Дарья, отставив горячий утюг в сторону, спросила:

— Ну и как, у него получилось перейти через границу?

— Пока не знаю, говорят, там стрельба была, — ответил муж. — Но это не все. Он не один ушел. Вместе с ним была его немецкая полюбовница. Знаешь, эта шлюшка Ютта, она тут вечно раньше крутилась, пока с ним не познакомилась.

Дарья охнула. Ипатов внимательно посмотрел на жену и спросил:

— А что ты так на это реагируешь, Даша?

— Да я… Я подумала о дочери, о Юттиной дочери, она ведь с нашей Катюшей родилась вместе. Девочка-то осталась?

— Ага, осталась, — фыркнул муж. — Конечно, нет. Селуянов знал, что делал. Я вообще-то его плохо знал, он хоть и земляк мой был, да мы с ним почти не общались. Он же понимал — если уйдет, то покарают тех из его близких, кто останется. А он в семье был один, родители умерли, никого нет. Ну, кроме этой Ютты. И ее девчонки. Та, понятное дело, не его дочь, но он вроде бы даже собирался жениться на Ютте и девчонку удочерить. Вот что творится…

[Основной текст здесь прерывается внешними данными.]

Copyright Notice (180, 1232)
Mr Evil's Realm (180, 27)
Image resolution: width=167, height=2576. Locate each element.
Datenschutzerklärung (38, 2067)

Дарья прикрыла на мгновение глаза. Боже мой, значит, Ютта бежала. Бежала, прихватив и дочку. Ева, так, кажется, она назвала ее.

— Но это еще не все, Дашка, — продолжат муж. — Знаешь, почему Селуянов-то решил драпать, и именно сейчас? Он ведь замполита Лобойко кокнул!

— Да ты что! — вскрикнула жена, едва не обжегшись о раскаленный утюг. — Не может быть!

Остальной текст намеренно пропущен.